#### Data records:
______________________________

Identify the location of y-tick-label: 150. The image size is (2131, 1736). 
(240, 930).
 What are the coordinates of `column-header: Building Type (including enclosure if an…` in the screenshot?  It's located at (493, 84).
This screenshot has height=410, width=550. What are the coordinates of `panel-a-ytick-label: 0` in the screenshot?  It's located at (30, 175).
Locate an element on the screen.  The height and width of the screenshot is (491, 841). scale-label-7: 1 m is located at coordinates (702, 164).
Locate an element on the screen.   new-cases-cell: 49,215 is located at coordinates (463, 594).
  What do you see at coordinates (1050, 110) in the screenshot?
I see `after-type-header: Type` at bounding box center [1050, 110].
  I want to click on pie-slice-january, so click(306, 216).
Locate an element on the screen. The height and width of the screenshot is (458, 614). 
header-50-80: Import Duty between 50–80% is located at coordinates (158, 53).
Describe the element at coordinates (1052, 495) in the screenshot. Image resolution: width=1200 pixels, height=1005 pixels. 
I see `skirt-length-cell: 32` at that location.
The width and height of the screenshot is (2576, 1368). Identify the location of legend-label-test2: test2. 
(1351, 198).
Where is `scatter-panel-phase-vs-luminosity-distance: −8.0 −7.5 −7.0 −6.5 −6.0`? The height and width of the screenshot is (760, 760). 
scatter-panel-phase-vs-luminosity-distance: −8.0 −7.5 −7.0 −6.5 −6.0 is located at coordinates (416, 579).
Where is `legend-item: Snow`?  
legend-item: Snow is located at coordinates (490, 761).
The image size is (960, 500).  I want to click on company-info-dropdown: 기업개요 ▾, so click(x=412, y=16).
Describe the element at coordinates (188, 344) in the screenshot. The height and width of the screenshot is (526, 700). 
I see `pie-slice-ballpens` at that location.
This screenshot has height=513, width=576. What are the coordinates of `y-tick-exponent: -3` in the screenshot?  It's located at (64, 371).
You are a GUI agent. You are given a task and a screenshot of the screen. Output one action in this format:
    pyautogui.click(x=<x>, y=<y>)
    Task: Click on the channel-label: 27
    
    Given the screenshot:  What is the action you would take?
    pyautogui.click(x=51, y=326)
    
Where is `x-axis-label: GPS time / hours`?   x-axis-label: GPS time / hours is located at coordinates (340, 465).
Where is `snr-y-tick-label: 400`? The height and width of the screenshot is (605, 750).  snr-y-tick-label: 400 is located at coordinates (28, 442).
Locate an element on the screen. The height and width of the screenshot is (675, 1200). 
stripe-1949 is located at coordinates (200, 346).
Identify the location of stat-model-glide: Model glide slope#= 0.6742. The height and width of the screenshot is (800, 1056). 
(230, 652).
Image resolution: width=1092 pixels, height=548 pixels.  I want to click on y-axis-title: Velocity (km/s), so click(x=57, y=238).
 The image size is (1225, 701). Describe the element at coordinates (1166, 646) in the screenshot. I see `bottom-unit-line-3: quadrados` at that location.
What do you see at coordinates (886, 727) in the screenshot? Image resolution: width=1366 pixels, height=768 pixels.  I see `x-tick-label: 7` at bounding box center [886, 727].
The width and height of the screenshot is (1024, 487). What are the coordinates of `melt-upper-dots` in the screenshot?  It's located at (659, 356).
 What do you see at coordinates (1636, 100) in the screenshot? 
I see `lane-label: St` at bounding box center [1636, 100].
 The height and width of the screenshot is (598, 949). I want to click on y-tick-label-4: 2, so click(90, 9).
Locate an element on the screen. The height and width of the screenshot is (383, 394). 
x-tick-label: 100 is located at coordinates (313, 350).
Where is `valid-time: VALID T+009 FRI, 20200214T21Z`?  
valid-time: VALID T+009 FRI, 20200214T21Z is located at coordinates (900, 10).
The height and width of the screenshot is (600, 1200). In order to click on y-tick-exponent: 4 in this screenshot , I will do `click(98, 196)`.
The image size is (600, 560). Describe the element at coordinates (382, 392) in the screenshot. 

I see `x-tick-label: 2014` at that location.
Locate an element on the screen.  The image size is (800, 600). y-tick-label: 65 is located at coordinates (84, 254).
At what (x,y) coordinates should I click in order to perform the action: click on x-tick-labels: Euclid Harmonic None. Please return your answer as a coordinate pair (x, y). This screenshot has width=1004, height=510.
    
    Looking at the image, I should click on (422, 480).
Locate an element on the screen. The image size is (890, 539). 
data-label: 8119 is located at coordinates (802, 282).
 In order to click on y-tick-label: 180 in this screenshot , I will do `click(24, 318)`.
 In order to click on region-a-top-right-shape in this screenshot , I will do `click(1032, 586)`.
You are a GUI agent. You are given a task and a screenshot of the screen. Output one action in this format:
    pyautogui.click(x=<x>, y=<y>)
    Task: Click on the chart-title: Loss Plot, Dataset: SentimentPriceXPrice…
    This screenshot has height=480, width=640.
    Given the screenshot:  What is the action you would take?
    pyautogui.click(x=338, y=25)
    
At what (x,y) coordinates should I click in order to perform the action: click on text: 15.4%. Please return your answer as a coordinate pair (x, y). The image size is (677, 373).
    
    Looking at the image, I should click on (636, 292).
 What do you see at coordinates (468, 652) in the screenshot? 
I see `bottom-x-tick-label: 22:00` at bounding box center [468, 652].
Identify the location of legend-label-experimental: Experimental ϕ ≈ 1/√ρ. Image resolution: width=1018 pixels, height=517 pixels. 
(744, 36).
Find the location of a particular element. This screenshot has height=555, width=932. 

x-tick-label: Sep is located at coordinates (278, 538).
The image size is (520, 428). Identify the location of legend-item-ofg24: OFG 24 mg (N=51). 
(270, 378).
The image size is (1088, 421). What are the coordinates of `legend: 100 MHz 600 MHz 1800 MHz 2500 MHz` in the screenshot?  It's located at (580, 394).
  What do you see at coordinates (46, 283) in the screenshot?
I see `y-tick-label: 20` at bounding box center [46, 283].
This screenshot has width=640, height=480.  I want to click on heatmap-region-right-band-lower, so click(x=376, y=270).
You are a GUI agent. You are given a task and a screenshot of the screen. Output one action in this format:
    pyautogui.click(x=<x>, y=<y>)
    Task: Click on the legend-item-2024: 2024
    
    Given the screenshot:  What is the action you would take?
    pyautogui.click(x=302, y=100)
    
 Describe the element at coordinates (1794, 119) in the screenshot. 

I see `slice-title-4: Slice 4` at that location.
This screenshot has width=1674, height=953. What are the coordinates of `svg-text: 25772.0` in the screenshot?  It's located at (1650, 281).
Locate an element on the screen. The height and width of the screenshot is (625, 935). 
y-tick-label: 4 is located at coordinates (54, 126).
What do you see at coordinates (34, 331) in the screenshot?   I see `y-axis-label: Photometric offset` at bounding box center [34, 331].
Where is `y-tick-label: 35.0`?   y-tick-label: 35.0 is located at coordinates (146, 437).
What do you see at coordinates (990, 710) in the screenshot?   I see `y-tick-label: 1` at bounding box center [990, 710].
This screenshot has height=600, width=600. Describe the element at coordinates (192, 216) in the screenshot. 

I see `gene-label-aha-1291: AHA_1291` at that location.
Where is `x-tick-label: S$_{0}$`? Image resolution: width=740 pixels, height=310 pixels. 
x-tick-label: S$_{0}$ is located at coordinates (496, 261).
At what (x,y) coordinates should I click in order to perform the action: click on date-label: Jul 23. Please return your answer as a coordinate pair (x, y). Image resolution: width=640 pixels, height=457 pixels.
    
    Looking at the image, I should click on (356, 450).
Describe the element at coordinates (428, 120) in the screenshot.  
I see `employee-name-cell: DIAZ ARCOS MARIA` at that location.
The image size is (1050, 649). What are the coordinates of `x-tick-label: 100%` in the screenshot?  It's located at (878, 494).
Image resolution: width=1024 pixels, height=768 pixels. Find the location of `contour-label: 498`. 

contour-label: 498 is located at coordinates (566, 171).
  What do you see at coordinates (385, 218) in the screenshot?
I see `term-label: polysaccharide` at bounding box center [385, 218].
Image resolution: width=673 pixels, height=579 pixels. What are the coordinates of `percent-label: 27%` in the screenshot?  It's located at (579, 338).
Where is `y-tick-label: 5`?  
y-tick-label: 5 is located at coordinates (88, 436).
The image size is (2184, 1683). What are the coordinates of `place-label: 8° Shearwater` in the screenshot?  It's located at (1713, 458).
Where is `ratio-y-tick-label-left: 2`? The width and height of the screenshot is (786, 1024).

______________________________

#### GOAL OF THE EXERCISE:
Update the lines, starting with the line containing "This screenshot has height=513, width=576." and going on through the line containing "What do you see at coordinates (886, 727)", so that "Where is" becomes "Locate" and nothing else changes.

#### YOUR RESPONSE:
This screenshot has height=513, width=576. What are the coordinates of `y-tick-exponent: -3` in the screenshot?  It's located at (64, 371).
You are a GUI agent. You are given a task and a screenshot of the screen. Output one action in this format:
    pyautogui.click(x=<x>, y=<y>)
    Task: Click on the channel-label: 27
    
    Given the screenshot:  What is the action you would take?
    pyautogui.click(x=51, y=326)
    
Locate `x-axis-label: GPS time / hours`?   x-axis-label: GPS time / hours is located at coordinates (340, 465).
Locate `snr-y-tick-label: 400`? The height and width of the screenshot is (605, 750).  snr-y-tick-label: 400 is located at coordinates (28, 442).
Locate an element on the screen. The height and width of the screenshot is (675, 1200). 
stripe-1949 is located at coordinates (200, 346).
Identify the location of stat-model-glide: Model glide slope#= 0.6742. The height and width of the screenshot is (800, 1056). 
(230, 652).
Image resolution: width=1092 pixels, height=548 pixels.  I want to click on y-axis-title: Velocity (km/s), so click(x=57, y=238).
 The image size is (1225, 701). Describe the element at coordinates (1166, 646) in the screenshot. I see `bottom-unit-line-3: quadrados` at that location.
What do you see at coordinates (886, 727) in the screenshot? Image resolution: width=1366 pixels, height=768 pixels.  I see `x-tick-label: 7` at bounding box center [886, 727].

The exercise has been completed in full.